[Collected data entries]
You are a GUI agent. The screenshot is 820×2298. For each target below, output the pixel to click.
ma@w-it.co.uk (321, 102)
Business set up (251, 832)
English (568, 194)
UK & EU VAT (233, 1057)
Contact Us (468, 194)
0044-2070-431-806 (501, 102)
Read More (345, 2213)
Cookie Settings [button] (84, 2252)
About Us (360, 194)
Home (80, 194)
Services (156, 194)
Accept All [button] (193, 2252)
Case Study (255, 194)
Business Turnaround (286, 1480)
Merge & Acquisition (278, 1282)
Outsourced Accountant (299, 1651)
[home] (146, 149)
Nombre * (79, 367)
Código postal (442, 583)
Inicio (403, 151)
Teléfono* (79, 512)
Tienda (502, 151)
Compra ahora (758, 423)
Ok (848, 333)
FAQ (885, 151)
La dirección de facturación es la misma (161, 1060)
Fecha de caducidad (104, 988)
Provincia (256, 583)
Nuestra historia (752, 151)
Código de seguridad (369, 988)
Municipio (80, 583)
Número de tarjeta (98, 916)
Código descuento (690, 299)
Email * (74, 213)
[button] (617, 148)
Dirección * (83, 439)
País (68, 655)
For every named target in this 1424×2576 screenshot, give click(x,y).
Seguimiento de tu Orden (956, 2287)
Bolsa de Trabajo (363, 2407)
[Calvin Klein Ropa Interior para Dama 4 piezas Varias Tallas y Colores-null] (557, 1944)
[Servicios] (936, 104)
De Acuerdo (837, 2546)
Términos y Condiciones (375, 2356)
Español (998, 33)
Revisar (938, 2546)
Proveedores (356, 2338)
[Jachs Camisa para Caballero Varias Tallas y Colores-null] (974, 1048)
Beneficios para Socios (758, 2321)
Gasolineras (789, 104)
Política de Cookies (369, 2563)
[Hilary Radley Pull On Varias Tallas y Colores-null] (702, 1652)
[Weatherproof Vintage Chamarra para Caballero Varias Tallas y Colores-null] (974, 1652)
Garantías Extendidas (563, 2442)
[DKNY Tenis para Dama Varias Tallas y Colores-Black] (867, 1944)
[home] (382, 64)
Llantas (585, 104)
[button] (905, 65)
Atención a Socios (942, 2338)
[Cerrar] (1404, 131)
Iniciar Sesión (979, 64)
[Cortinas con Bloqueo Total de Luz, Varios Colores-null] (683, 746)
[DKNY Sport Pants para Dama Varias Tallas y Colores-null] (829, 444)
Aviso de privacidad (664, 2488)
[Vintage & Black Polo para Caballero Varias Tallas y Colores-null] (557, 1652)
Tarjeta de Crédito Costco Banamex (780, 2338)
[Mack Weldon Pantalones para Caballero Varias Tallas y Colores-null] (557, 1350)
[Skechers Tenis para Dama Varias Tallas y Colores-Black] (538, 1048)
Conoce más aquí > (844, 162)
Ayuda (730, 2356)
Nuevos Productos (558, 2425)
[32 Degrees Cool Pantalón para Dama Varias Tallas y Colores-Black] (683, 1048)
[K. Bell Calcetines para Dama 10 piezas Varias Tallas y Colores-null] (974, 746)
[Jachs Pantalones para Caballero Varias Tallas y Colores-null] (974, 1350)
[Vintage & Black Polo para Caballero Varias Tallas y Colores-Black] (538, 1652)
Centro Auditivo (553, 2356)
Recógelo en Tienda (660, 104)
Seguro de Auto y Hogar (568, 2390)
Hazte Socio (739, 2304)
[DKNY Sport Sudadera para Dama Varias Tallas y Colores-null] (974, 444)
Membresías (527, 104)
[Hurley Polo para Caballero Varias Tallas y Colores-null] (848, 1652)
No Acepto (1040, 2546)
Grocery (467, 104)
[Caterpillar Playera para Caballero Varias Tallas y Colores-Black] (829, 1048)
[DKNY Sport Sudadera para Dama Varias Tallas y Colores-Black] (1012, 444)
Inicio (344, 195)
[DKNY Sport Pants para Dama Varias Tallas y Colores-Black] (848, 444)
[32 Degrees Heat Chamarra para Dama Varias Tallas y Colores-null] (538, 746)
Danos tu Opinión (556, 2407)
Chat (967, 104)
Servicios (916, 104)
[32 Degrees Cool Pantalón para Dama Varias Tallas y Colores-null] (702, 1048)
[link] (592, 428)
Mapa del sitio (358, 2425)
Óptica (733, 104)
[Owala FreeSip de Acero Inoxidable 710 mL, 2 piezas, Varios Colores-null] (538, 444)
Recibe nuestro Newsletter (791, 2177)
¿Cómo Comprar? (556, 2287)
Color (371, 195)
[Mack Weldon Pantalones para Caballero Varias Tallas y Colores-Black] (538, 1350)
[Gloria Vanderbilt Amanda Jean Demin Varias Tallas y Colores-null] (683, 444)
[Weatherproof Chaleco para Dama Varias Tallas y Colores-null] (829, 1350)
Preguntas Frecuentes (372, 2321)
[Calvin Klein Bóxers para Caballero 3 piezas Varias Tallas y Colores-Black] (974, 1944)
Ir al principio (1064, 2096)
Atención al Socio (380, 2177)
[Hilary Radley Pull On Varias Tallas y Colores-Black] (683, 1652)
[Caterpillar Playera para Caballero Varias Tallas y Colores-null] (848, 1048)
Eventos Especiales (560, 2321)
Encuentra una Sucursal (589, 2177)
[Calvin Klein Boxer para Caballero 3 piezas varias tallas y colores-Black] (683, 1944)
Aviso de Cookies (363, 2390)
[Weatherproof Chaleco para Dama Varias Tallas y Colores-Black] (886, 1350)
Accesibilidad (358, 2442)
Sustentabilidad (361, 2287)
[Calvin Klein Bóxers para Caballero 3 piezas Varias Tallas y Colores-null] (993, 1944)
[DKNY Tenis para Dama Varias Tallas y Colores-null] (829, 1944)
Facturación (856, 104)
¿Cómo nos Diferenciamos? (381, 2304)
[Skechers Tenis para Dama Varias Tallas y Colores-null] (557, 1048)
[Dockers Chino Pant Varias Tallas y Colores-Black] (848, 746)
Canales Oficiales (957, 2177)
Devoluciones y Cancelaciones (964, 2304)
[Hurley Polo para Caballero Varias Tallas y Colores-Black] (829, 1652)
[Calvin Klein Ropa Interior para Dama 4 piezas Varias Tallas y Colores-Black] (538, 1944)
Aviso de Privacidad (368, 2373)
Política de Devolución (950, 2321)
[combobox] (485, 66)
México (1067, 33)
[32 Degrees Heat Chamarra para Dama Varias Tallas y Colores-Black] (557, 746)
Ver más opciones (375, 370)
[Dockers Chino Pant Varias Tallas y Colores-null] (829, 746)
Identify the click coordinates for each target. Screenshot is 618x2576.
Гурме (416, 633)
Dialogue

▶ **WHAT NEEDS TO BE DONE**:
Each line that contains the string "Socios" should be copied from the data above.

▶ **WRITTEN ANSWER**:
Beneficios para Socios (758, 2321)
Atención a Socios (942, 2338)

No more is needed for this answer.